# New to MT & ISO hip arthritis info



## Tazco (Dec 12, 2007)

Thoroughly enjoying Tang Soo do and Tae Kwon Do, I had to stop about 3-4 years ago due to severe hip pain that turned out to be full blown osteoarthritis in both hips.  I've been reading a number of threads on this site and have noticed several approaches takento this problem, such as:  

Taking it easy on the joint
THR
Changing Martial Art styles

I've pretty much settled on taking easy on the joint for the time being.  I haven't practiced MA for 3-4 years now.  I stay in shape, but do miss practicing like I used to.  I was very into it, even studying to be an instructor.

As far as a replacement, I am reluctant due to my age, but might.  Since I let up on the hard-core high kicks and pounding that goes with typical workout routines, my hips are doing much better.  I am probably going to post another thread to get more info from the members here.  A lot of you have had similar experiences that I would like to learn from.  There are also other approaches to THR, such as resurfacing and refracturing.  Refracturing is very new and may only still be available for knees.  It seems most new therapies for joints start with knees and eventually make it to the hips.

The other thing I could do, since I'm a big guy, is get into another martial art altogether....something that is not as hard on the hips.  I'm pretty competitive and enjoy a hard workout.  I probably wouldn't be into Tai Chi, for example. 

If you've read this far, thanks for listening.  I have read a number of threads here and like the feel and wealth of shared info.  Looking for to visiting often.


----------



## newGuy12 (Dec 12, 2007)

Tazco said:


> I'm pretty competitive and enjoy a hard workout.  I probably wouldn't be into Tai Chi, for example.



That's too bad, because Tai Chi may be able to help this problem!  You may find that there are therapeutic benefits to that practice!  Now, at one time I was a member of some type of Tai Chi that later I found out from this board was bogus.  It would not teach you to fight.  At all.  BUT, I swear, there are good benefits to be had for these kinds of problems.  Hopefully some Tai Chi person will reply to this thread.

I hope you all the best, that you can overcome this somehow and then practice a hard style again, like TKD.  I would tend to agree with you about not wanting to have surgery.  If you can avoid it, I would.  Then again, I am not a doctor, and cannot give advise as a Doctor could.

Welcome to the board, 






Robert


----------



## SFC JeffJ (Dec 12, 2007)

As someone who has been plagued with hip problems myself, I can easily sympathize with you.  Hope you can find what you are looking for here.

Welcome to MT and enjoy.

Jeff


----------



## terryl965 (Dec 12, 2007)

Welcome and happy posting


----------



## Kacey (Dec 12, 2007)

First, welcome, and happy posting!  :wavey:

Second, you might check in Health Tips for the Martial Artist; you're hardly the first person to have this type of issue.

Good luck!


----------



## IcemanSK (Dec 12, 2007)

Welcome to MT! I hope you can find relief from your hip issues.


----------



## Drac (Dec 12, 2007)

Greetings and Welcome to MT...I have no advice to offer..


----------



## morph4me (Dec 13, 2007)

Hello and welcome to MT .  The only advice I can offer is listen to your body and do what you're able to do.
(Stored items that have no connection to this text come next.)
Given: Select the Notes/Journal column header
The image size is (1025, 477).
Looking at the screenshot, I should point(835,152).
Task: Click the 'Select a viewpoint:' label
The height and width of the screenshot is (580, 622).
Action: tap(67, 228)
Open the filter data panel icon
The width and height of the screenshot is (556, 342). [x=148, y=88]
I hope you find the answers you're looking for.


----------



## amillr (Dec 13, 2007)

I hope this helps some. I'm a Tang So Do, Tae Kwon Do (WTF), and Tai Chi practicioner.
"Rafael"

A little TaiChi everyday goes a long way!
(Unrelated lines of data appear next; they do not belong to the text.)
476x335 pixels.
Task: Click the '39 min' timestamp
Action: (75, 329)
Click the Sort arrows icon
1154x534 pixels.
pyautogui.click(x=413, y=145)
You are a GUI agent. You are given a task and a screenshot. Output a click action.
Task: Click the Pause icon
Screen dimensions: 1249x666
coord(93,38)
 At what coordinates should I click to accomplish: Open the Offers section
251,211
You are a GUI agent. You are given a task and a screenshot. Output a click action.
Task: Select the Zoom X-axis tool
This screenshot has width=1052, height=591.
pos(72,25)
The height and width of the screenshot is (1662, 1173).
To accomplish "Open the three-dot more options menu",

Guidelines: After getting the go ahead from your doctor start with 10-20 minutes of taichi exercises that strengthen, stretch and work range of motion. Add 15-60 minutes of taichi movements (or other low impact aerobic exercise) 3 times a week.

Start out slowly and gradually increase intensity or repetitions over time, but never exercise to the point of pain. Adapt the techniques to fit your situation to achieve your goals of more mobility, less pain and a happier life!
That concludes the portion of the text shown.